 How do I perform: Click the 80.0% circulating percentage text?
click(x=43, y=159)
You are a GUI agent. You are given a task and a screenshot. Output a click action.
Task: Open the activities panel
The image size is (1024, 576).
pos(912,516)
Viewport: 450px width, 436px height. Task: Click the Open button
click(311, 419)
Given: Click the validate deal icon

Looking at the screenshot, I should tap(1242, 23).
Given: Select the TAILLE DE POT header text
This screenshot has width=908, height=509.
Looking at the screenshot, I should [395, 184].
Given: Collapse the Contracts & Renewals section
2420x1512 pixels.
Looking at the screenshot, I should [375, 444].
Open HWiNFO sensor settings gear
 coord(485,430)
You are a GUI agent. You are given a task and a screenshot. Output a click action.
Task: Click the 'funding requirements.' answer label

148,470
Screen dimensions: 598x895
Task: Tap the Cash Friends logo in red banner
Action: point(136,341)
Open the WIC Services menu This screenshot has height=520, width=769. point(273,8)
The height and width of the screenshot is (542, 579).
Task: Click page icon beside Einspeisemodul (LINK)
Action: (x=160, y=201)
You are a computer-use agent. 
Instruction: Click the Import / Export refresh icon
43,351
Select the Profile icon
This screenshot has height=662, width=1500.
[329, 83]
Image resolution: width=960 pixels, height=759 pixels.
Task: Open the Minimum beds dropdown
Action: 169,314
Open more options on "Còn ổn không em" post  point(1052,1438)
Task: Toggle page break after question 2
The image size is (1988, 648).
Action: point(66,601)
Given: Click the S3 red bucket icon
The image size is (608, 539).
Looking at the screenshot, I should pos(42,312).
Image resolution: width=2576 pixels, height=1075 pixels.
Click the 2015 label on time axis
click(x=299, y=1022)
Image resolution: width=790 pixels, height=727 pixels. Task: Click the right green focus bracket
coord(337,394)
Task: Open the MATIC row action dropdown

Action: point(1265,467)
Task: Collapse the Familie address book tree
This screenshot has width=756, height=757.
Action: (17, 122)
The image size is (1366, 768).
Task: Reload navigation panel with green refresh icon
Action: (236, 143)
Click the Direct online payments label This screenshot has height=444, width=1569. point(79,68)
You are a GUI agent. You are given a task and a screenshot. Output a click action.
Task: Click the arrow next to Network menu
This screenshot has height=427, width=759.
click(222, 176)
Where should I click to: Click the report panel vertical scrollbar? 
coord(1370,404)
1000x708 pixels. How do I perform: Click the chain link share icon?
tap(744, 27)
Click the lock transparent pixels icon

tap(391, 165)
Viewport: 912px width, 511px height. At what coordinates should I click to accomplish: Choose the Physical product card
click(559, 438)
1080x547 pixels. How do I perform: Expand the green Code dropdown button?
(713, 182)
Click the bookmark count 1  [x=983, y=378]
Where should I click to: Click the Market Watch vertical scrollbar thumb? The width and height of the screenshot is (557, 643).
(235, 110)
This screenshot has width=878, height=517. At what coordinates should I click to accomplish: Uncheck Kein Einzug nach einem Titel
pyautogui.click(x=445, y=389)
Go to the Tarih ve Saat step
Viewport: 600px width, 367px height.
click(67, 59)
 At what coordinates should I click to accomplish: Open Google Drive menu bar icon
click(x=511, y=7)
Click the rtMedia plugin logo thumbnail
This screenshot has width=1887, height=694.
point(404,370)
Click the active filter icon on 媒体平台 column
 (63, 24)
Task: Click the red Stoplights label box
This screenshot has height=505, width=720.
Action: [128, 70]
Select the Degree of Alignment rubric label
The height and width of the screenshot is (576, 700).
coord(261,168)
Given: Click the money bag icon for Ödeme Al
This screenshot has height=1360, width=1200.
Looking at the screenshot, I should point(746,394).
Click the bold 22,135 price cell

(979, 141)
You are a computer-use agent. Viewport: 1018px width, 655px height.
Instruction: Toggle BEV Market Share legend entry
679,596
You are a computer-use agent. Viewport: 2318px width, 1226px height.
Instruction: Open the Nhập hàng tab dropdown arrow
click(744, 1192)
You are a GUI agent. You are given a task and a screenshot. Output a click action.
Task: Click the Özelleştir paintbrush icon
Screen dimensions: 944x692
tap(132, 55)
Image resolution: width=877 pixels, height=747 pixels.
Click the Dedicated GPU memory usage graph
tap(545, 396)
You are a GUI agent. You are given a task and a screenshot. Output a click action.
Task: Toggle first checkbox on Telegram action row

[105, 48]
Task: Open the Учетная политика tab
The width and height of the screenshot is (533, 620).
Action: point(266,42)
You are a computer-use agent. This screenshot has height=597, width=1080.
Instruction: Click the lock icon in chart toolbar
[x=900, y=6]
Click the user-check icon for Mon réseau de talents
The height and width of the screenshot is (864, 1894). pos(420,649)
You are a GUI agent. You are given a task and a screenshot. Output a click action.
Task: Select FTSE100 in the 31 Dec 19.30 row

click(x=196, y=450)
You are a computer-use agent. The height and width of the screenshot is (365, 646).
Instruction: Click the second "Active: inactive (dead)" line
◇ ◇ ◇ ◇ ◇
- [TRY IT]
From the records above, quote only the lines running from the line with "Viewport: 600px width, 367px height." to the line with "You are a computer-use agent. The", both lines included.

- [YOUR SOLUTION]
Viewport: 600px width, 367px height.
click(67, 59)
 At what coordinates should I click to accomplish: Open Google Drive menu bar icon
click(x=511, y=7)
Click the rtMedia plugin logo thumbnail
This screenshot has width=1887, height=694.
point(404,370)
Click the active filter icon on 媒体平台 column
 (63, 24)
Task: Click the red Stoplights label box
This screenshot has height=505, width=720.
Action: [128, 70]
Select the Degree of Alignment rubric label
The height and width of the screenshot is (576, 700).
coord(261,168)
Given: Click the money bag icon for Ödeme Al
This screenshot has height=1360, width=1200.
Looking at the screenshot, I should point(746,394).
Click the bold 22,135 price cell

(979, 141)
You are a computer-use agent. Viewport: 1018px width, 655px height.
Instruction: Toggle BEV Market Share legend entry
679,596
You are a computer-use agent. Viewport: 2318px width, 1226px height.
Instruction: Open the Nhập hàng tab dropdown arrow
click(744, 1192)
You are a GUI agent. You are given a task and a screenshot. Output a click action.
Task: Click the Özelleştir paintbrush icon
Screen dimensions: 944x692
tap(132, 55)
Image resolution: width=877 pixels, height=747 pixels.
Click the Dedicated GPU memory usage graph
tap(545, 396)
You are a GUI agent. You are given a task and a screenshot. Output a click action.
Task: Toggle first checkbox on Telegram action row

[105, 48]
Task: Open the Учетная политика tab
The width and height of the screenshot is (533, 620).
Action: point(266,42)
You are a computer-use agent. This screenshot has height=597, width=1080.
Instruction: Click the lock icon in chart toolbar
[x=900, y=6]
Click the user-check icon for Mon réseau de talents
The height and width of the screenshot is (864, 1894). pos(420,649)
You are a GUI agent. You are given a task and a screenshot. Output a click action.
Task: Select FTSE100 in the 31 Dec 19.30 row

click(x=196, y=450)
You are a computer-use agent. The height and width of the screenshot is (365, 646).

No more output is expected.